• TAREAS PROPUESTAS:
a - ¿Cómo resumirías en dos oraciones el texto sobre el «no te preocupes» de Sánchez a Junqueras?
b - Escribe la continuación del texto sobre el «no te preocupes» de Sánchez a Junqueras a partir de su última oración.

• TEXTO DE LA PÁGINA:
----

» NO TE PREOCUPES »

Por si a alguien le cabía alguna duda del amaño, el propio Sánchez se lo dejó claro ayer a Junqueras y al resto de los españoles, que pudieron leer en sus labios un «no te preocupes» cuando el cabecilla separatista se le acercó para citarle con un «tenemos que hablar».

Si el apretón de manos al sujeto que ha coliderado una operación para romper España ya supone una rendición de quien ostenta la segunda magistratura del Estado, el «no te preocupes» confirma los peores pronósticos sobre el dueño del colchón más famoso de esta España escuchimizada -¡qué infame sesión la de ayer en las Cortes!- a la que se quiere conducir a una capitulación incondicional ante la banda del lazo: una niñata de camisetilla «indepe» llamando a sus señorías a votar y Rufián (sin impresora) erigido en gran chambelán de los golpistas, que recibían abrazos y parabienes de esos podemitas que odian a Amancio Ortega y jalean a los separatistas y los presos saltándose a la torera las instrucciones judiciales que tasaban su presencia en el Congreso a lo imprescindible, hablando por el móvil, en el bar, grabándose vídeos de propaganda… riéndose en fin de los españoles a los que se quiso desproveer de su parte alícuota de soberanía sobre la nación.

Todo parece listo. Solo falta rellenar los puntos suspensivos de ese «no te preocupes…» tan tranquilizador para el golpista, tan inquietante para los españoles. Algunas propuestas basadas en precedentes reales:

«No te preocupes…» que si te condenan, el indulto va del tirón, esa ronda la pago yo, como ya te anticipó Cunillera, mi delegada del Gobierno en Cataluña.

----

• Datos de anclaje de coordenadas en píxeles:

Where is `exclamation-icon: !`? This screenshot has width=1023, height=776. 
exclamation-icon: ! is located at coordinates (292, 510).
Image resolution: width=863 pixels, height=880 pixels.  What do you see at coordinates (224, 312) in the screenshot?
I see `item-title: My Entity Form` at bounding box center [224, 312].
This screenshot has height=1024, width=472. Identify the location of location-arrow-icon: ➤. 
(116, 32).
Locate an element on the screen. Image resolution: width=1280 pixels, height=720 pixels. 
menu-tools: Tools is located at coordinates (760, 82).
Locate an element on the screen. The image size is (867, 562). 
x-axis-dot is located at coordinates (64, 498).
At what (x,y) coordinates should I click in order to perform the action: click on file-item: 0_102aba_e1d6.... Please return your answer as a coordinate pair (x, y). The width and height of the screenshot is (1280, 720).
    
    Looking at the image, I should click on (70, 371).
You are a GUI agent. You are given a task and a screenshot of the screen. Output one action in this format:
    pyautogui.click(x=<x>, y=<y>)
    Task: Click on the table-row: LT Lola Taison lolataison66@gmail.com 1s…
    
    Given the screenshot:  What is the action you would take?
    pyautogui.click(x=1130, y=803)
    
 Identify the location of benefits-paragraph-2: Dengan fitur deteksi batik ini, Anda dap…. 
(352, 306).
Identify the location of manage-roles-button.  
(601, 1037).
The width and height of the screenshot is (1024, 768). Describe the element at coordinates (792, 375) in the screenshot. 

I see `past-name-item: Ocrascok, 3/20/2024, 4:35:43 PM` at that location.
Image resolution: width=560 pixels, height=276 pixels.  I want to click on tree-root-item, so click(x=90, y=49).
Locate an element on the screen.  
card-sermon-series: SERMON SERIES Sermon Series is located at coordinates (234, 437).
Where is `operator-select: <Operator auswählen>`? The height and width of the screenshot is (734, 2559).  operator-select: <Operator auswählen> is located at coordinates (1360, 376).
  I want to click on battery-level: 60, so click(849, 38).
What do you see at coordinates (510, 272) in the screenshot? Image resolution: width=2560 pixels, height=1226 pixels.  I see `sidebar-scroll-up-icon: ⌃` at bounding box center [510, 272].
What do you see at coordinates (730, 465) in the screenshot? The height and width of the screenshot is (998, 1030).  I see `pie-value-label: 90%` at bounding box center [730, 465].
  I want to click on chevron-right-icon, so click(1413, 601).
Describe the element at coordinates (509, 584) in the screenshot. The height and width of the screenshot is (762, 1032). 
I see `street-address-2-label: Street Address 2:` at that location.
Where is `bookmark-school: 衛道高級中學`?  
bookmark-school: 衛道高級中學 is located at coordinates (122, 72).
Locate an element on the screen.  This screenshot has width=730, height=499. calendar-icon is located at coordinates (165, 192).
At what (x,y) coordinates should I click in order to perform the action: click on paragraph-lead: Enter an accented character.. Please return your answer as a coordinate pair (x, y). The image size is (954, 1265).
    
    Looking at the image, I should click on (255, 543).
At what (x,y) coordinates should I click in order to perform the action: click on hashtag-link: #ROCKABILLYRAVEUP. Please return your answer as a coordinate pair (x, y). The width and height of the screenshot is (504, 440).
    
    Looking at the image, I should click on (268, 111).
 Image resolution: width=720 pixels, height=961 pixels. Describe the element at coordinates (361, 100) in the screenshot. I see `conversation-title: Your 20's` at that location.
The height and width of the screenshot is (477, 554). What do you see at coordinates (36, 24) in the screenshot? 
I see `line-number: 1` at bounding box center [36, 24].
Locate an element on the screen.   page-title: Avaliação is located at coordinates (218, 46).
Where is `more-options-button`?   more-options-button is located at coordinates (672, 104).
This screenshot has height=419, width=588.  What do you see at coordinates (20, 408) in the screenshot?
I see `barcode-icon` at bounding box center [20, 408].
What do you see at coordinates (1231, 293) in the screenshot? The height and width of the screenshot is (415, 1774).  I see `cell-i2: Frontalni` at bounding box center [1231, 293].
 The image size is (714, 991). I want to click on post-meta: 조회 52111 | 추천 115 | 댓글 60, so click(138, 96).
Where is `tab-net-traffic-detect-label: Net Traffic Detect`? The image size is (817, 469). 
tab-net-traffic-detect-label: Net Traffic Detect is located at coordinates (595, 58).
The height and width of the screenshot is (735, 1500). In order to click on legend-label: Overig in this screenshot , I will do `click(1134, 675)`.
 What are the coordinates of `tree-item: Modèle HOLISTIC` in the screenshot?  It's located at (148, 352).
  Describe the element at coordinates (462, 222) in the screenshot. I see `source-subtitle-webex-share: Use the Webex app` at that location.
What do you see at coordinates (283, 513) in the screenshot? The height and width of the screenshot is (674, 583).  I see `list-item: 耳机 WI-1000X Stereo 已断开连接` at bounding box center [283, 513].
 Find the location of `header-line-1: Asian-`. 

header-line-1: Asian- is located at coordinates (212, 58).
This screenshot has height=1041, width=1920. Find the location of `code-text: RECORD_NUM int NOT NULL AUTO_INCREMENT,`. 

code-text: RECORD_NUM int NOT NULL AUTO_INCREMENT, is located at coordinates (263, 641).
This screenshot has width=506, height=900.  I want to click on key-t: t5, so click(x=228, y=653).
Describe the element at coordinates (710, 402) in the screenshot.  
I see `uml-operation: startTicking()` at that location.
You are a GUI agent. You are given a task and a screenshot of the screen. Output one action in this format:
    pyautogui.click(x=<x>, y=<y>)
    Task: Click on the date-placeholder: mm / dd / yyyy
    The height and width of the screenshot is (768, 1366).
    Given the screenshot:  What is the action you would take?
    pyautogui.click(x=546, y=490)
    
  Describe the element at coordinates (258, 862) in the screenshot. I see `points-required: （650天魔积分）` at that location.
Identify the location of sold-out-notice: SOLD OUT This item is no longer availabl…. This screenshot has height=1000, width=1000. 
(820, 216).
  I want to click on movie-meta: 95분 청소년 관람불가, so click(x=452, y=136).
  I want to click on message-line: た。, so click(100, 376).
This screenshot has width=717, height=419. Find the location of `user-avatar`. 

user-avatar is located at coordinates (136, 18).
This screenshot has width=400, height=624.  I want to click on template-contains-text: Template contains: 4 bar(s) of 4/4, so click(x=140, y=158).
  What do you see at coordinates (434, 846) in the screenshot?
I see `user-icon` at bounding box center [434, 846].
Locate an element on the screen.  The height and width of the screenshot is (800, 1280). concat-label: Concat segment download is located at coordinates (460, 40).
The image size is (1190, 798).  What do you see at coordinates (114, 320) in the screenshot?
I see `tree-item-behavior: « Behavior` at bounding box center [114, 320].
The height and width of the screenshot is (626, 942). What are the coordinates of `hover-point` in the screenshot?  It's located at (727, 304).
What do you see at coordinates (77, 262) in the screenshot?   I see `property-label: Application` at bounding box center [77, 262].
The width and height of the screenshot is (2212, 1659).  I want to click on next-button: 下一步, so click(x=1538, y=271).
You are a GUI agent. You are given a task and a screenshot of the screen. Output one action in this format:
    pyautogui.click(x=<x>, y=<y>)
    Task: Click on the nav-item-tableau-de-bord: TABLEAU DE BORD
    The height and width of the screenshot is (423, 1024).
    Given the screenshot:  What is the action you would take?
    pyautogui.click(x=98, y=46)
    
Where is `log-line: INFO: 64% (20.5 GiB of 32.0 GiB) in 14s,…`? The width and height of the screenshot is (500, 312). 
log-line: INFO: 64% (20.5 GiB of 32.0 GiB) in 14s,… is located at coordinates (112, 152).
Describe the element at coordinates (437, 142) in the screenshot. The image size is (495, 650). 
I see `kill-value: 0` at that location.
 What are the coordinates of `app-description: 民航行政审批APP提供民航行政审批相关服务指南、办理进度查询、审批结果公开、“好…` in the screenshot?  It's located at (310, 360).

----

• SOLUCIONES DEL EJERCICIO:
a - Cuando Junqueras se acercó a Sánchez con un «tenemos que hablar», este le respondió «no te preocupes», frase que, junto con el apretón de manos, el texto interpreta como una rendición ante los separatistas, y además censura la sesión de ayer en las Cortes. Luego propone completar los puntos suspensivos de esa frase con ejemplos basados en precedentes reales, el primero de ellos un indulto inmediato si Junqueras resulta condenado.

b -
«No te preocupes…» que lo del referéndum también está hecho, como en su día ya lo pidió Meritxell por tres veces, que para algo la he puesto ahora en el Congreso.

«No te preocupes…» que Iceta ya está pensando en «un mecanismo» si el 65% quiere la independencia, adelante con los faroles.

«No te preocupes…» en fin, Oriol, que soy persona agradecida y sé bien quién me llevó a La Moncloa por primera vez para que, desde allí, con Iván y mi otra gente, os arregláramos la cuestión catalana.

Y que el resto de los españoles tampoco se preocupe mucho, que al mando está «Pedro, el Guapo», al frente del «Gobierno bonito», ¡cuánta belleza por todos lados!, que con el menor porcentaje de apoyos de toda la Democracia seguiré en La Moncloa si tú quieres. Y en cuanto pueda saco a Franco de Cuelgamuros y España recupera al fin su dignidad.

No te preocupes, Oriol, no te preocupes.